I intensely dislike ‘These Days’ by Nico. If I hear Jackson Browne’s unmistakable fingerpicking come through the stereo/computer and I’m in a position to do so, I’ll pop up and skip it immediately. If I’m in a situation where I can’t do that — if I’m at a party, for example — I’ll excuse myself to use the ladies’ room or make my way to the wine table to check on those ashtrays. I don’t want to hear it.
The reason I don’t want to hear it is because for me, the song reminds me of The Bell Jar, Sylvia Plath’s famous 1963 novel. There comes a time in every young woman’s life when she picks up The Bell Jar; it’s sometime after she reads Are You There God, It’s Me, Margaret and before The Story of O. Plath’s novel is brilliant because she was suffocating when she wrote it and when you read it, the novel all but suffocates you too. That’s how right Plath got it. I remember how the Esther, the protagonist — and the protagonist is Plath — would go for days without talking to anyone, sensing she was somehow underwater, being rolled over and over in the current of an all-encompassing sadness.
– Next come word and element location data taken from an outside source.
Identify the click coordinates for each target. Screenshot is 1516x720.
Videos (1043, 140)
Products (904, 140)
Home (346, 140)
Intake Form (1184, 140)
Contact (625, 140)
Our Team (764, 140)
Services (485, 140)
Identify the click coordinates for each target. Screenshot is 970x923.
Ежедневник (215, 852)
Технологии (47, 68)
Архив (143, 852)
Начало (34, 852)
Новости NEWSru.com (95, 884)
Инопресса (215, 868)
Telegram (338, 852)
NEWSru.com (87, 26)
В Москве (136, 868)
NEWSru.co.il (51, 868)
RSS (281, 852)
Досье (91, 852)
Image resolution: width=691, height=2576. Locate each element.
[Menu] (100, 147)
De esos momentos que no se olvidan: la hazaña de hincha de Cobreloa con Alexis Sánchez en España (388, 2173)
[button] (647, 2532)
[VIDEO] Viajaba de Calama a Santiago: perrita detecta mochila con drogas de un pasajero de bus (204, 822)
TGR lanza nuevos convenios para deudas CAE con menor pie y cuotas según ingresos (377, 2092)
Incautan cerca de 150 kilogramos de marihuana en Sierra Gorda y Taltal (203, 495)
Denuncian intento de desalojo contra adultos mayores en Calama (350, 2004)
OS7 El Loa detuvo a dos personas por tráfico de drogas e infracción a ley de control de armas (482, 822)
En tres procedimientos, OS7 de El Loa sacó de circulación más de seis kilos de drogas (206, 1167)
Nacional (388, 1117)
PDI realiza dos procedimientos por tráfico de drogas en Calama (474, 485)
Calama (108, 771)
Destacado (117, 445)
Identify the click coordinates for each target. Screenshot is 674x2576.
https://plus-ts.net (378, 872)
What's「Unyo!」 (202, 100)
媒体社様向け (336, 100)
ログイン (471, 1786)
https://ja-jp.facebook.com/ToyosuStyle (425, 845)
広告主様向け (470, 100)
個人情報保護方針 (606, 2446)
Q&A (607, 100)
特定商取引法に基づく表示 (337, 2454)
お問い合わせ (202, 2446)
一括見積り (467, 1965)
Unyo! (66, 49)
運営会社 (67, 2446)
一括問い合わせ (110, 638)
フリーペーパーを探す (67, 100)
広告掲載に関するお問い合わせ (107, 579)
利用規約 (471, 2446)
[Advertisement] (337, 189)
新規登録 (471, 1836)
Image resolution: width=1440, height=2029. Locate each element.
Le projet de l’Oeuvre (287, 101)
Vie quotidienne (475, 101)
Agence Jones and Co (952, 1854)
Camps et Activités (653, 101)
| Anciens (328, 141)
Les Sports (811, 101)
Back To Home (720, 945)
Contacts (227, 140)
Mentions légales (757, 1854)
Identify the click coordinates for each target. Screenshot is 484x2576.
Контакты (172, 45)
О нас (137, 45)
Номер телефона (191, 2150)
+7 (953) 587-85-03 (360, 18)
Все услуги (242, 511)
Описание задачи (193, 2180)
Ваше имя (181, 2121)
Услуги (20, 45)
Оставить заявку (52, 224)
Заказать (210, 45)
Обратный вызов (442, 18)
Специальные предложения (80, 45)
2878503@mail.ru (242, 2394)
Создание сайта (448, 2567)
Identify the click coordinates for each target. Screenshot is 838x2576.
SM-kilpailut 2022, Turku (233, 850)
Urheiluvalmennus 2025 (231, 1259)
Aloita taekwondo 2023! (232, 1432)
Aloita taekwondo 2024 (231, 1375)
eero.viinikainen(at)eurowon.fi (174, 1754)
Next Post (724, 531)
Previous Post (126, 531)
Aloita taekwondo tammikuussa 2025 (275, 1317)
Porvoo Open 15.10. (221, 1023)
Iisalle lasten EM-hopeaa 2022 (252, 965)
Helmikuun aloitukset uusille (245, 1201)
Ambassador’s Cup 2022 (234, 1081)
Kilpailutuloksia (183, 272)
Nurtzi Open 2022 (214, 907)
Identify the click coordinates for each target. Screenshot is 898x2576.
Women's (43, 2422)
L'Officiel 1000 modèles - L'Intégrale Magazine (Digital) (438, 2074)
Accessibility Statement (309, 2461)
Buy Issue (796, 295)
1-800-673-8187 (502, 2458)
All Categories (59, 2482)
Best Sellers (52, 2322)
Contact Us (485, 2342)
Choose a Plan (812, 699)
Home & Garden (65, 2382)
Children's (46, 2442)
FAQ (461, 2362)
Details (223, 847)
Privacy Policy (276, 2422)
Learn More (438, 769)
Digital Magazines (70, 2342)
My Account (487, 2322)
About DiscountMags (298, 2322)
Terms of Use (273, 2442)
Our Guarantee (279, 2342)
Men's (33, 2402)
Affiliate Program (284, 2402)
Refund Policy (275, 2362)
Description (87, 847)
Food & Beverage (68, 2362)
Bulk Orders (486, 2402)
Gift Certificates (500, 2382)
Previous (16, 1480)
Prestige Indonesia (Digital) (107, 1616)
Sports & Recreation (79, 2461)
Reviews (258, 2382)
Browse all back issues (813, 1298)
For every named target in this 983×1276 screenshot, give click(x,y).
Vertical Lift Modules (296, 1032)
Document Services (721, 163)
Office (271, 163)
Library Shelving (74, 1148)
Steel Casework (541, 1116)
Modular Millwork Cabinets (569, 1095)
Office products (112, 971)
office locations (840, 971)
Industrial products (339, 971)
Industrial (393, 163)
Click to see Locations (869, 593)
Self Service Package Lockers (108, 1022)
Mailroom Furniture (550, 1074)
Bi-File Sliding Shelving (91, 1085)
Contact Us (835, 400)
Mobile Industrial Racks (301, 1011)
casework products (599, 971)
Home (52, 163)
Here’s how the first verse of Nico’s dumb song goes:
I’ve been out walking
I don’t do too much talking
These days, these days
These days I seem to think a lot
About the things that I forgot to do
And all the times I had the chance to.
There are three more similarly suffocating verses and then it ends with this one:
I’ve stopped my dreaming
I won’t do too much scheming
These days, these days
These days I sit on cornerstones
And count the time in quarter tones to ten
Please don’t confront me with my failures
I had not forgotten them
I bear no ill will toward Nico. She was an Andy Warhol ‘Superstar’ by the way, and I’m an Andy fan. But her voice sounds like she’s been eating jam all day. And there’s a brief staccato section in the beyond emo string arrangement that is 1000 percent referencing Eleanor Rigby (it came out one year before) and we all know what a feel-good tune that is.
‘These Days’ is silence and suffocation and I don’t like it one bit. ‘These Days’ makes me feel bad, and I’m not fond of feeling bad. I’m particularly fond of feeling good, as a matter of fact, and I ought to be feeling good these days. In many respects, these are the best days so far.
Which this is why I’m confused that for the past several weeks, ‘These Days’ has been firmly stuck in my head.